MJN przeciw paraliżowi zachodniej Warszawy

Transport publiczny  26 lipca 2017
MJN przeciw paraliżowi zachodniej Warszawy

Od września czeka nas paraliż komunikacyjny zachodnich rubieży Warszawy.

PKP Polskie Linie Kolejowe przymierzają się do remontu jednej z najbardziej uczęszczanych tras kolejowych w Polsce – podmiejskiej trasy nr 447 z Warszawy Zachodniej do Grodziska Mazowieckiego. Uważamy, że zaplanowane połączenia zastępcze są niewystarczające, a kolejarze i władze ZTM nie doceniają tego jak wielką szkodą dla komunikacji publicznej będzie pozostawienie pasażerów na łasce rzadko jeżdżących i grzęznących w korkach autobusów. Każdy pasażer, który przesiądzie się do samochodu to kolejne auto korkujące wjazdy do Warszawy i zajmujące miejsce w centrum.

Dlatego postanowiliśmy wesprzeć instytucje zajmujące się transportem zbiorowym i przedstawić im nasze postulaty.

1. Chcemy buspasa na całej trasie al. Jerozolimskich od granic Warszawy aż do Ronda Zawiszy (potem przechodzący w buspas który już istnieje). Chcemy też alternatywnej trasy komunikacyjnej, która pozwoli dojechać szybko do Metra. Uważamy, że część autobusów mogłaby pojechać Gierdziejewskiego, a potem Połczyńską i Kasprzaką do Ronda Daszyńskiego. Oczywiście po to, żeby dojazd odbywał się sprawnie i w ciągu ul. Połczyńska-Kasprzaka-Prosta potrzebny jest buspas.

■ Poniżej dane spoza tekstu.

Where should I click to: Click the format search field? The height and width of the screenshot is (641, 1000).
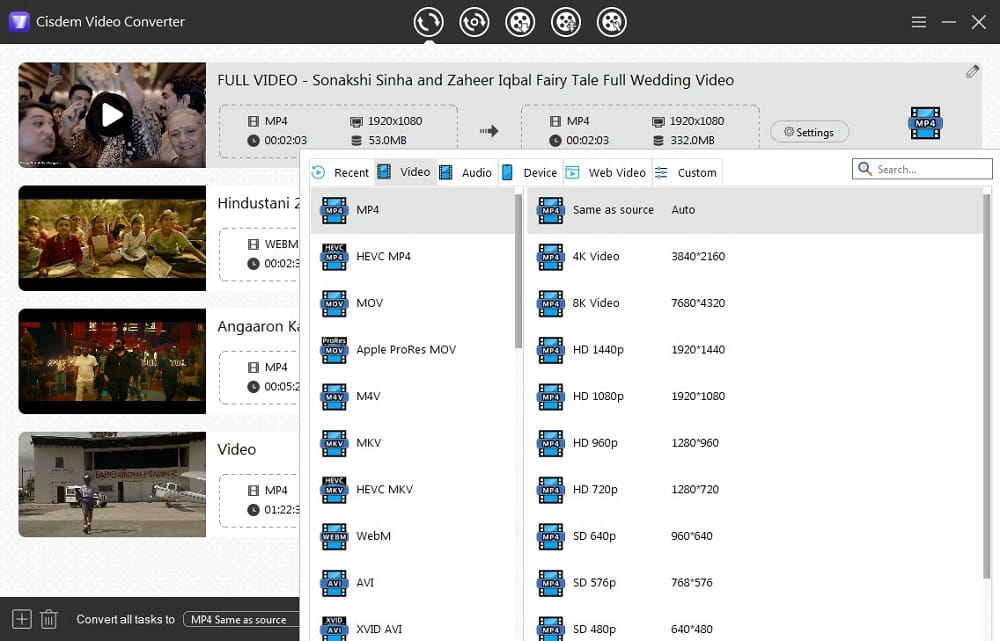[930, 169]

2. Nie rozumiemy czemu S1 zostanie przekierowane do PKP Służewiec, a nie do Ożarowa Mazowieckiego. Technicznie zawracanie w Ożarowie jest możliwe – jak na każdej stacji kolejowej. Wystarczy tylko dogadać się między SKM, ZTM i PKP PLK. Wiemy, że trasa SKM do Ożarowa i tak jest w planach Ratusza i nie rozumiemy, czemu ta sprawa jest tak odwlekana w czasie, mimo tego, że równoległą trasę czeka totalny remont. SKM jadące do Ożarowa mogłoby obsługiwać dużą część Ursusa, ale też Piastowa w połączeniu ze sprawną komunikacją zastępczą.

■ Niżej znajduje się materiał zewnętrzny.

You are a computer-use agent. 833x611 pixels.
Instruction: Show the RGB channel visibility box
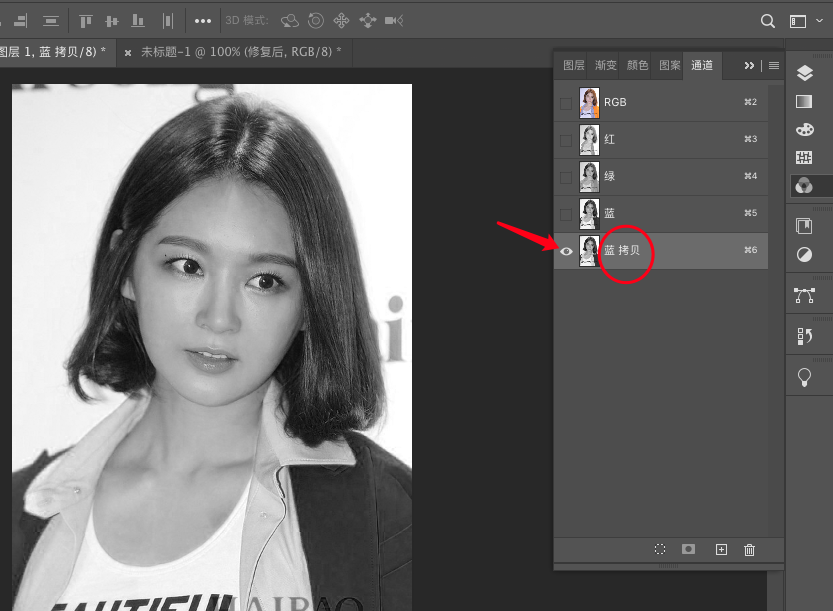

3. Nie rozumiemy też czemu stacja w Pruszkowie musi być zamknięta przez cały okres remontu trasy. Stacja przechodziła już częściowy remont, a wymiana torowisk nie musi zajmować kilku miesięcy… Jeśli udałoby się szybko przeprowadzić prace na stacji w Pruszkowie, przez resztę czasu remontu mogłyby się zatrzymywać tam pociągi dalekobieżne i podmiejskie. Nawet jeśli zwiększa to koszty remontu, takie rozwiązanie pozwala znacznie lepiej zadbać o mieszkańców największego miasta w okolicach Warszawy.

Te pytania/propozycje skierowaliśmy do 3 instytucji zajmujących się infrastrukturą i organizatora komunikacji w Warszawie. Czekamy na merytoryczną odpowiedź i wyjście naprzeciw potrzebom warszawiaków. Póki roboty nie ruszyły, nic nie jest przesądzone. Czas powiedzieć stop długim, źle zaplanowanym remontom na kolei, które uniemożliwiają mieszkańcom podwarszawskich miejscowości szybki dojazd do pracy i zniechęcają ich od korzystania z komunikacji zbiorowej!